Questa novità non è solo un'aggiunta estetica, ma un vero e proprio cambio di paradigma per il meta dei combattimenti ad alto rango. I missili ARM, come il celebre AGM-88 HARM americano o il Kh-31 sovietico, utilizzano una guida radar passiva. Invece di emettere un segnale, questi ordigni si mettono in ascolto, agganciando e inseguendo le emissioni radar provenienti dalle contraeree semoventi (SPAA), dalle navi o persino da altri velivoli.
Come funzionano ARM ed ESM
L'integrazione di queste tecnologie richiede un approccio tattico molto più ragionato rispetto ai classici missili a guida infrarossa. I nuovi sensori ESM permettono di visualizzare le sorgenti di segnale su uno schermo diviso in settori, consentendo al pilota di identificare la minaccia e selezionare il bersaglio specifico per il missile ARM.
Un dettaglio fondamentale per noi giocatori: i cercatori dei missili saranno tarati su specifiche bande radar.

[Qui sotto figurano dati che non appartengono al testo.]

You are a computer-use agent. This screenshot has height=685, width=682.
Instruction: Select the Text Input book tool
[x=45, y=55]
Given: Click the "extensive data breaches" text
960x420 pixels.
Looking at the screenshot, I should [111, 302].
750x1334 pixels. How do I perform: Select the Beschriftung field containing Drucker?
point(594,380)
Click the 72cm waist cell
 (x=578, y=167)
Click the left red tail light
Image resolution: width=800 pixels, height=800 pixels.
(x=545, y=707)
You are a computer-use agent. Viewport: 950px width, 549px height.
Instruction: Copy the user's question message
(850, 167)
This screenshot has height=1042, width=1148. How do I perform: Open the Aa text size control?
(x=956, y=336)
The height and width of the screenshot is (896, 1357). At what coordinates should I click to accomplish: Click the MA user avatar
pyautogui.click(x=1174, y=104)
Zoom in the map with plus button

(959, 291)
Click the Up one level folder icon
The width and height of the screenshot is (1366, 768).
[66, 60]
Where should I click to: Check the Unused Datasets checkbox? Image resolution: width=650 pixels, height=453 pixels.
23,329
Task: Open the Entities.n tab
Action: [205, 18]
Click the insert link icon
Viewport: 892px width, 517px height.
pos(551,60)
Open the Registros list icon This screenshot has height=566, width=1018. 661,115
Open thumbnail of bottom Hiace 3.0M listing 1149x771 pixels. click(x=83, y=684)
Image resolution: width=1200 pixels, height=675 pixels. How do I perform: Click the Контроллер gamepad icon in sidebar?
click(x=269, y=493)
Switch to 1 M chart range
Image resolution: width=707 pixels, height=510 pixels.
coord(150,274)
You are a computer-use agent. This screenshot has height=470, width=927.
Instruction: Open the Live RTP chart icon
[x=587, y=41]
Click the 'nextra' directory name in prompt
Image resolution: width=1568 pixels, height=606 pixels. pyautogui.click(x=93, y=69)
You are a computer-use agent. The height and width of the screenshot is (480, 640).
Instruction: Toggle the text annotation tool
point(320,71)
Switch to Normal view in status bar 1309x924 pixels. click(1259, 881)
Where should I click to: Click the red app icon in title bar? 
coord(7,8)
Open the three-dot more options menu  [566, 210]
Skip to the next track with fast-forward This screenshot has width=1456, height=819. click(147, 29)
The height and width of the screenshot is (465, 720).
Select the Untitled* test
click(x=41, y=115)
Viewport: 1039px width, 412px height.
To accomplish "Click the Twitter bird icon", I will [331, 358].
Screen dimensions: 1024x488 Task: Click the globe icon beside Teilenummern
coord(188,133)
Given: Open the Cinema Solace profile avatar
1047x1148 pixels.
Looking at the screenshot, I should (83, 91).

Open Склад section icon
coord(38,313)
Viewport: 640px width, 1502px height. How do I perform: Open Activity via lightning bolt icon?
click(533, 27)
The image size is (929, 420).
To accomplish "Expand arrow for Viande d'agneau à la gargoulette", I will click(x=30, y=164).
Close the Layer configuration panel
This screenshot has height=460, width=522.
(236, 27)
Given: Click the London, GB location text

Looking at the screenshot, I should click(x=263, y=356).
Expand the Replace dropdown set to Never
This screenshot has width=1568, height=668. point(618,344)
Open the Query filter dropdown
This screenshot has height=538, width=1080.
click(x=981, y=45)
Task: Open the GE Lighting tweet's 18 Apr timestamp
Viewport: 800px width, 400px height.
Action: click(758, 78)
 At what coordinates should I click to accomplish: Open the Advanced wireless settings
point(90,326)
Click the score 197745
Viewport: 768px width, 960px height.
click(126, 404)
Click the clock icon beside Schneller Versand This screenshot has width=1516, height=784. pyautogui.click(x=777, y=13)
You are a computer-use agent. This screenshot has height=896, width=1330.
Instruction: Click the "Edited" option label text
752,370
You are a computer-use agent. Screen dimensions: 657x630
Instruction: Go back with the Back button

Questo significa che non potrete lanciare un HARM contro qualsiasi cosa emetta onde radio; dovrete consultare i tooltip per capire quali veicoli sono compatibili con le frequenze rilevate. Ecco alcuni dei nuovi sistemi in arrivo con la patch:
- USA: AGM-88 HARM (versioni A e C)
- Gran Bretagna: ALARM
- Cina: YJ-91
- URSS: Famiglia Kh-58 e Kh-31
Per chi gioca con i mezzi di terra, questo significa che tenere il radar sempre acceso diventerà un rischio mortale. La gestione delle emissioni (EMCON) diventerà una skill essenziale per sopravvivere in un campo di battaglia dove il silenzio radio è l'unica vera protezione. Resta da vedere come Gaijin bilancerà la sensibilità di questi cercatori rispetto alle manovre evasive, ma una cosa è certa: la SEAD (Suppression of Enemy Air Defenses) è finalmente realtà su War Thunder.